Ein weiteres brennendes Thema der Zeit: der Körper und die Lust. Populäre Aufklärungsfilme haben, vor allem in den Universitätsstädten, ihre Wirkung nicht verfehlt. Die junge Generation will sich von der Prüderie der Eltern befreien. Gleichzeitig wächst das wissenschaftliche Interesse am Thema Sexualität. In Frankfurt am Main entsteht 1972 der erste Lehrstuhl für Sexualwissenschaft. Berufen wird der bekannte Psychiater und Sexualforscher Volkmar Sigusch. Neu ist nicht nur das Forschungsfeld, sondern auch die interdisziplinäre Verortung. Der Lehrstuhl gehört den Gesellschaftswissenschaften wie auch dem Fach Medizin an.

Zwischen anderen Fächern entstehen ebenfalls produktive Querverbindungen: An der Universität Stuttgart gibt es ab 1968 einen Lehrstuhl für Naturwissenschafts- und Technikgeschichte, der eine Brücke zwischen den Geschichtswissenschaften und den Ingenieur- und Naturwissenschaften schlägt.

Für Ulf Preuss-Lausitz gibt es ein weiteres Erbe der 68er, das bis heute den Alltag der Hochschulen bestimmt. Er nennt es: „Kommunikation und Zusammenarbeit“. Ab den Siebzigern wurde es möglich, gemeinsam Hausarbeiten zu schreiben, mündliche Prüfungen zu absolvieren oder sogar gemeinsam zu promovieren. Auch das hat die Wissenschaft verändert. „Heute betrachten wir die Fähigkeit zu kollaborativer Forschung als zentrale Kompetenz.“ Das gelte in den Ingenieur- und Naturwissenschaften genauso wie in den Geistes- und Gesellschaftswissenschaften.

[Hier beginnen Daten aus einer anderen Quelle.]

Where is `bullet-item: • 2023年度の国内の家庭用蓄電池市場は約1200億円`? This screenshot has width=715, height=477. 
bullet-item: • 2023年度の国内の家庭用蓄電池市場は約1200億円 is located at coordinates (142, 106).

Das Spektrum sei in alle Richtung größer geworden, die Themen, Methoden und Fragestellungen vielfältiger, resümiert Volker Mertens. Auch wenn Seminarthemen heute in der Regel von den Lehrenden festgelegt werden. Und Vorlesungen sich ihren festen Platz in den Studienordnungen zurückerobert haben.